There he came in contact with Ghadr leaders such as Udham Singh Kasel, Gurmukh Singh, Ratan Singh and Santokh Singh, who persuaded him to undergo a course of military training. In 1925, Teja Singh proceeded to Turkey under the assumed name of Azad Beg. He took up Turkish citizenship and graduated in military sciences, receiving a commission in the army. Five years later, Teja Singh moved to Berlin, which had been another important centre of the Ghadrites. He travelled all over the continent and also visited Canada and the United States of America (U.S.A.). Wherever he went , he preached revolution at congregations of Indians, mainly Punjabi Sikh immigrants.

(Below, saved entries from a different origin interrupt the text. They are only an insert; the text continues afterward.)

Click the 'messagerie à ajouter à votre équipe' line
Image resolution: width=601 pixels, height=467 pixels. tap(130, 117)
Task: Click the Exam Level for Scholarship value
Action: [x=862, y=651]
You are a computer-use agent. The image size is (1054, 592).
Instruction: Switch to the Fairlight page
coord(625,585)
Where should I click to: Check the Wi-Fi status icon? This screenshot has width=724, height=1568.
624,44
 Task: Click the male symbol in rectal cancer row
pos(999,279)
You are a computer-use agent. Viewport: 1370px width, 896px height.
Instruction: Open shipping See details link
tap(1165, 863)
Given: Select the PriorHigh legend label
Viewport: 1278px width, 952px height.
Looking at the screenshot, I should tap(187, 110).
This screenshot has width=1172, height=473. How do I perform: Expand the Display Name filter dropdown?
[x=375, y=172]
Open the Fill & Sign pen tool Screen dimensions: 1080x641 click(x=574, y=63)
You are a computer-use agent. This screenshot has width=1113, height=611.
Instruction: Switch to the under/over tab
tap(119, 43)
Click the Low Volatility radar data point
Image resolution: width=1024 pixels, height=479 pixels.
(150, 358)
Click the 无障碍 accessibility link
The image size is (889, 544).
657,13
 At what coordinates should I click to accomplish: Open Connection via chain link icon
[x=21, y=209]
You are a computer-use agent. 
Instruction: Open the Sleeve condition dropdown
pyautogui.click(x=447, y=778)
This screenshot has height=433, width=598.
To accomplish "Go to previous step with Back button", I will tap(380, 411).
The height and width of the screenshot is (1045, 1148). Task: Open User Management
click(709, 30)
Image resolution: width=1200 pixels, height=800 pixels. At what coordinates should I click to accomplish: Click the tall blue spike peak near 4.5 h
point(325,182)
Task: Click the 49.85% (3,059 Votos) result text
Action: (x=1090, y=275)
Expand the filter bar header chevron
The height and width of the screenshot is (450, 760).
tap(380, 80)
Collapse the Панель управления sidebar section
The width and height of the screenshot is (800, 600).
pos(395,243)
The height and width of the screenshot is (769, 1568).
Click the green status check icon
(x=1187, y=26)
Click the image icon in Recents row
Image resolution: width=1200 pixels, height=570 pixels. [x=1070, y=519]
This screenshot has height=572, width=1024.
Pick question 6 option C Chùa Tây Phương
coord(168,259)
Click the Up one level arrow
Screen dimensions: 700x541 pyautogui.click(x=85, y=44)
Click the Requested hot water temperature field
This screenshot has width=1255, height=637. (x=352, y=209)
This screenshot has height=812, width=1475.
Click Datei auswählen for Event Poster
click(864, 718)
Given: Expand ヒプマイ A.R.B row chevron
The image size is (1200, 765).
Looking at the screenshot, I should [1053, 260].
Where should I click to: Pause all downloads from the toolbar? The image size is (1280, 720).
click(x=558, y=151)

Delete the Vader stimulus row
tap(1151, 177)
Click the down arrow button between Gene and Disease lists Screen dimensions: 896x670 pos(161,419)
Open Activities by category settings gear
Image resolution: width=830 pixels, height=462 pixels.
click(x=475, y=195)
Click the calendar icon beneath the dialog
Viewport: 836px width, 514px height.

A brilliant orator, he was described by the American intelligence as a `fiery speaker`. In January 1932, he left North America and visited Mexico, Cuba, Panama, Argentina, Uruguay and Brazil before reaching Moscow where he joined the university. In December 1934, Teja Singh returned to India and became a prominent leader of the Kird group of the Communist Party. Disguised as a sadhu, he wandered throughout the Punjab countryside and contributed regularly articles to the Party journal, the Kirti. On 16 January 1936, he was arrested along with other Communist leaders, and sent to Campbellpore jail. During his confinement he passed his Bachelor of Arts examination from the University of the Pahjab, Lahore.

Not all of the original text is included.